Ok well basically the problem is the cursor is stuck in a little box of about well 640*480 and i can't get it to stretch across the rest of the screen...using 1280*1024, i dont want to have to run it in that resolution ill die lol.

I hear there is a patch that fixes it but nearly every single link on the web is broken and or doesn't fix it =[

!EDIT! OMG i actually found 1 lol...but now another problem, is says "not suported on windows NT" ***?! I have XP! (???) it just takes the mick.

And changing the compatibilty to 95 or 98 does not work either :sigh:

AND when i apply the XP patch...basically it reverts the whole thing, it loads up but the cursor issue is not fixed =[

And u cant "tab" around the menu's either arrgh!

Anyone got any ideas?


----------



## Indoril Nerevar (Jan 7, 2006)

Hi,

Since XP is based on NT design, and the game doesn't support NT, it's not strange that it's having trouble on XP. You may find that you _have_ to run it in the lower resolution, and just put up with it.

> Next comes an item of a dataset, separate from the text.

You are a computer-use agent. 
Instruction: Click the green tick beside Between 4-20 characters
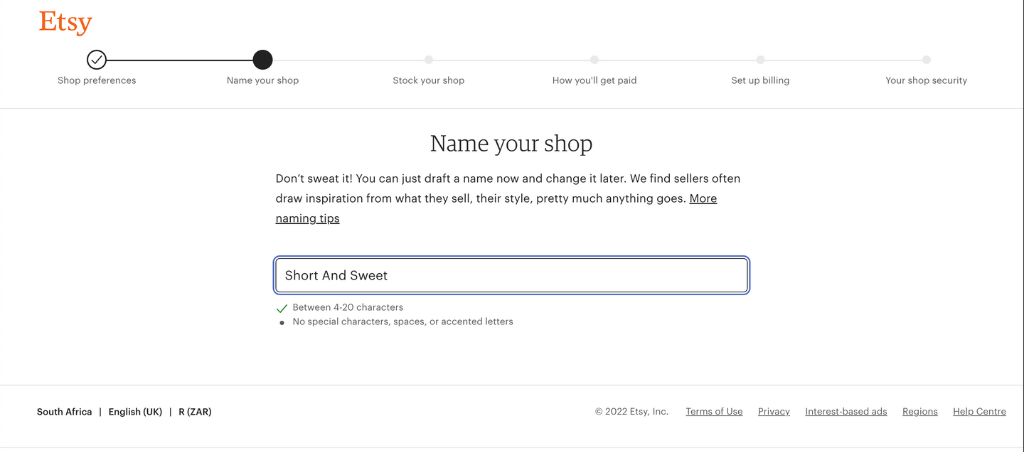point(281,308)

When you change the compatibility to Windows 98, you'll see an option a little further down to force the game to run in 640 x 480 resolution. Tick that, and that should fix the cursor problem. If the game was designed specifically to run in that resolution, then it likely won't run in any other resolution. Older games are a pain to get running on XP, and sometimes you have to make a compromise.


----------



## TYRANICK (Jan 24, 2007)

Ahh yeah thanks that's fine now, ill put up with it =D

1 more problem though...the music isnt there, do I need the disc in the drive or is it something else?


----------



## Indoril Nerevar (Jan 7, 2006)

Does the game run without the disc in the drive?



> the music isnt there, do I need the disc in the drive or is it something else?


That may be the case - try it and see how you go. Also check the game options to see if the music settings are right. Do you get in-game sounds, and just no music, or no sound at all?


----------



## TYRANICK (Jan 24, 2007)

Sorry for the late reply, been messing about with addons and stuff.

Anyway no...its seems i dont have any music tracks at all, sounds are there (some not working such as the cityscape sounds but no major blows)

I installed my game from a "sold out software" disk, full installation, but the odd thing is there are no music tracks in my data folder at all, its as if the game didn't include them...


----------